Copy every line in full in the part that opens with the line containing "Open the 檔案" and closes with the line containing "Select the Object", shifting each coordinate in the answers by adding 107 to every number.

■ ■ ■ ■

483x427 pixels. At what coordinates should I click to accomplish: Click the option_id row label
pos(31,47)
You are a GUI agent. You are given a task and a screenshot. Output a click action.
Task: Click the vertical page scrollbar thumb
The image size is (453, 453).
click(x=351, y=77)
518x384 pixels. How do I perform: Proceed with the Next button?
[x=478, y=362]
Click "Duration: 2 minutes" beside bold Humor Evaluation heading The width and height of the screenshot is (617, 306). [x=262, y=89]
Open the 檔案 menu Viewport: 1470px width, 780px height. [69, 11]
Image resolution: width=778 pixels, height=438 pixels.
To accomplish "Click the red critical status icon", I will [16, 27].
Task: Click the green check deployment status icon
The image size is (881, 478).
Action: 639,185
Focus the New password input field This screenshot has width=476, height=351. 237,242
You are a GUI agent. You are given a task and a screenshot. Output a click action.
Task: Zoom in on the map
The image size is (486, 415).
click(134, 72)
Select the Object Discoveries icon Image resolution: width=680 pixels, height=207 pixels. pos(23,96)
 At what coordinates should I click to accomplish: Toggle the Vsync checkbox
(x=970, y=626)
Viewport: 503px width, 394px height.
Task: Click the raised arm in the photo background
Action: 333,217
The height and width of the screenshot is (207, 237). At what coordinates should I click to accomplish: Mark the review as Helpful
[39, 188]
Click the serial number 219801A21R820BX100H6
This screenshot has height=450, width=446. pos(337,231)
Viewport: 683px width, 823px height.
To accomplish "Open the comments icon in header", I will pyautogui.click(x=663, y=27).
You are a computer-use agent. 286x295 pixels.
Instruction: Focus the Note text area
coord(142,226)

■ ■ ■ ■

OUTPUT BELOW -
Open the 檔案 menu Viewport: 1470px width, 780px height. [176, 118]
Image resolution: width=778 pixels, height=438 pixels.
To accomplish "Click the red critical status icon", I will [123, 134].
Task: Click the green check deployment status icon
The image size is (881, 478).
Action: 746,292
Focus the New password input field This screenshot has width=476, height=351. 344,349
You are a GUI agent. You are given a task and a screenshot. Output a click action.
Task: Zoom in on the map
The image size is (486, 415).
click(241, 179)
Select the Object Discoveries icon Image resolution: width=680 pixels, height=207 pixels. pos(130,203)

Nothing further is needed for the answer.